● WHAT THE TASK REQUIRES:
Copy word for word, please, the lines of the entries below running from the one containing "How do I perform: Click the Submit button?" to the one containing "351x198 pixels.", both ends included.
-- DATA UNDER STUDY follows --
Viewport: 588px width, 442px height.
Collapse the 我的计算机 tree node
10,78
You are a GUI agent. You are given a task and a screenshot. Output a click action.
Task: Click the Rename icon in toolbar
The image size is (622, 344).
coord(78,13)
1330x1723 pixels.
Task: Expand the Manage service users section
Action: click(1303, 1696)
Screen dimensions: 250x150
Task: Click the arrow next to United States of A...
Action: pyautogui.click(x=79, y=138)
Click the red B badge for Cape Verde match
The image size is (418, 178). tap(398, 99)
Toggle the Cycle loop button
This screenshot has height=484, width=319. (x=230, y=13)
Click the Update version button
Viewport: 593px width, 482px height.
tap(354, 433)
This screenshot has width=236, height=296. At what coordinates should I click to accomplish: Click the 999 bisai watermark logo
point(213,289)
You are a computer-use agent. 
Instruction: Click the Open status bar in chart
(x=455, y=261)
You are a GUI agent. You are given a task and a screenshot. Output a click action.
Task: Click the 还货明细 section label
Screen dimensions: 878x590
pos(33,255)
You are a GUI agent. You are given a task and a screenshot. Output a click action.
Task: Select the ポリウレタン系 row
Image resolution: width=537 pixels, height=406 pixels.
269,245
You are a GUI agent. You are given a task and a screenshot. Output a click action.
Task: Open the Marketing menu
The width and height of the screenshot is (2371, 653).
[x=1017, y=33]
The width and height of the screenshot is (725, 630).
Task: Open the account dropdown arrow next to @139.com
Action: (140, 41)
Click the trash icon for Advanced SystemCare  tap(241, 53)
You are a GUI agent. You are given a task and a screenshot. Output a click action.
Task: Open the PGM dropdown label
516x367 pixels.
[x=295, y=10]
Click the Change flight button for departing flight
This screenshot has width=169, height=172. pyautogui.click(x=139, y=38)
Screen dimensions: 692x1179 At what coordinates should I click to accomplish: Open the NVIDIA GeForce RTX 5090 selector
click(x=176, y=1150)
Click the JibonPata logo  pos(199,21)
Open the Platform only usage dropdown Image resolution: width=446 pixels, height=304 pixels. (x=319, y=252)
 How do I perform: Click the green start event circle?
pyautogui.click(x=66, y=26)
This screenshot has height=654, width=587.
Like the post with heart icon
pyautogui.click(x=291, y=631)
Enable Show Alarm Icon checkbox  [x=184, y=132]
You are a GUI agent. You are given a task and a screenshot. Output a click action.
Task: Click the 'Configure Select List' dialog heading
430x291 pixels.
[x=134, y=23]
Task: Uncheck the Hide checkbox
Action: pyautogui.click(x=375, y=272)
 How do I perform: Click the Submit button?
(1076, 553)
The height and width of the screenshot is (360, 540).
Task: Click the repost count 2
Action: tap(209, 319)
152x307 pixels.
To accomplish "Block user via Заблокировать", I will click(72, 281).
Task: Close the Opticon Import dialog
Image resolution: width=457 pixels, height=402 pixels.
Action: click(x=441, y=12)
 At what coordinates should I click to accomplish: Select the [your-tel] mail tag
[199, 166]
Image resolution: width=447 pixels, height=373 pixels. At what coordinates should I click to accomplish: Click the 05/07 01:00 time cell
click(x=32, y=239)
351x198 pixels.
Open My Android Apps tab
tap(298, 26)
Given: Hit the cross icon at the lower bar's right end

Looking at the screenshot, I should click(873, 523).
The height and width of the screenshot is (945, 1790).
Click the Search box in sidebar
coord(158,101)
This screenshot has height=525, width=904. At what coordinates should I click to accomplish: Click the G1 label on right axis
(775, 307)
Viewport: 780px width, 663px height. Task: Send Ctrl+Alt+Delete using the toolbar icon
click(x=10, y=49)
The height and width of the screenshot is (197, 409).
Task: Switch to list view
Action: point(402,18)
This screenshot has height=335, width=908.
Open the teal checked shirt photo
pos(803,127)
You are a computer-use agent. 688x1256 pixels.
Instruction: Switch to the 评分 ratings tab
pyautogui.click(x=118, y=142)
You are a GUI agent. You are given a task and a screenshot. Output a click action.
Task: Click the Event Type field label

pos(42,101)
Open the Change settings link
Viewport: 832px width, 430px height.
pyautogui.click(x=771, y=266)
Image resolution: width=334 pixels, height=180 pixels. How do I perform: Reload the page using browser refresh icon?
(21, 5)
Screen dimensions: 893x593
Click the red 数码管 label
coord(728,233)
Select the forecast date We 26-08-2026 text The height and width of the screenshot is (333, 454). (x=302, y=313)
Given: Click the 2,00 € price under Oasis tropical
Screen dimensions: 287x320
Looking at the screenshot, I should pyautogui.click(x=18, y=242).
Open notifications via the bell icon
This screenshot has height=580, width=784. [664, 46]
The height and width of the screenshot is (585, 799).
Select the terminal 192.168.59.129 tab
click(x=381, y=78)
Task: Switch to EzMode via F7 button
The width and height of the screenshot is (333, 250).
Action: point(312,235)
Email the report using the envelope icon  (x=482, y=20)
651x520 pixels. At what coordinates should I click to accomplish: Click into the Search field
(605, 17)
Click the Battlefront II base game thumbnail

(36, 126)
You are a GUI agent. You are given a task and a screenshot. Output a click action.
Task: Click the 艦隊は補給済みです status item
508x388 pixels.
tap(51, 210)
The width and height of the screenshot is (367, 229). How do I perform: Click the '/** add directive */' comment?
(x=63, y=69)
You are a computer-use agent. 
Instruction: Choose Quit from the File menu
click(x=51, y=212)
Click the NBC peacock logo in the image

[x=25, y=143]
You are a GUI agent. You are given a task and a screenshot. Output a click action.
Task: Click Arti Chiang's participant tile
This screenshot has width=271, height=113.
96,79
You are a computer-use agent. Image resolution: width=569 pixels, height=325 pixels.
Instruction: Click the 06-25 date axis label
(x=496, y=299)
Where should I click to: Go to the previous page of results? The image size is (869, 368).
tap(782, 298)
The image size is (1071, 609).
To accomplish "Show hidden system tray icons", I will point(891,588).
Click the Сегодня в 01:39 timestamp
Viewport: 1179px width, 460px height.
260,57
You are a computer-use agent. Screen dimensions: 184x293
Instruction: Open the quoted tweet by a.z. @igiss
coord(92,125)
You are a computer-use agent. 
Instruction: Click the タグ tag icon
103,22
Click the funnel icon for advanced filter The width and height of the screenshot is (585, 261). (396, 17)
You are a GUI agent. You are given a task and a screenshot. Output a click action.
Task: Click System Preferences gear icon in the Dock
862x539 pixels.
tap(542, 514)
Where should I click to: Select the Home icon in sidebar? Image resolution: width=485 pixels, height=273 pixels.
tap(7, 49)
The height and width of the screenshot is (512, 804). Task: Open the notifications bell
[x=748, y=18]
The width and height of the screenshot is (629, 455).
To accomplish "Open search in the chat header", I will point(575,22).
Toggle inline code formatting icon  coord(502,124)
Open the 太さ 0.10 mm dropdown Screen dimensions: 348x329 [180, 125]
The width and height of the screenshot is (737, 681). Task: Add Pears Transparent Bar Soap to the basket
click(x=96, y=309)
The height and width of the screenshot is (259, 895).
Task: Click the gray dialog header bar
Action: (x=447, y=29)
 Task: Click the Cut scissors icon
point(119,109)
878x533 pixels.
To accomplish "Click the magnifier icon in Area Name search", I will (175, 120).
-- DATA UNDER STUDY concluded --
● THE ANSWER:
 How do I perform: Click the Submit button?
(1076, 553)
The height and width of the screenshot is (360, 540).
Task: Click the repost count 2
Action: tap(209, 319)
152x307 pixels.
To accomplish "Block user via Заблокировать", I will click(72, 281).
Task: Close the Opticon Import dialog
Image resolution: width=457 pixels, height=402 pixels.
Action: click(x=441, y=12)
 At what coordinates should I click to accomplish: Select the [your-tel] mail tag
[199, 166]
Image resolution: width=447 pixels, height=373 pixels. At what coordinates should I click to accomplish: Click the 05/07 01:00 time cell
click(x=32, y=239)
351x198 pixels.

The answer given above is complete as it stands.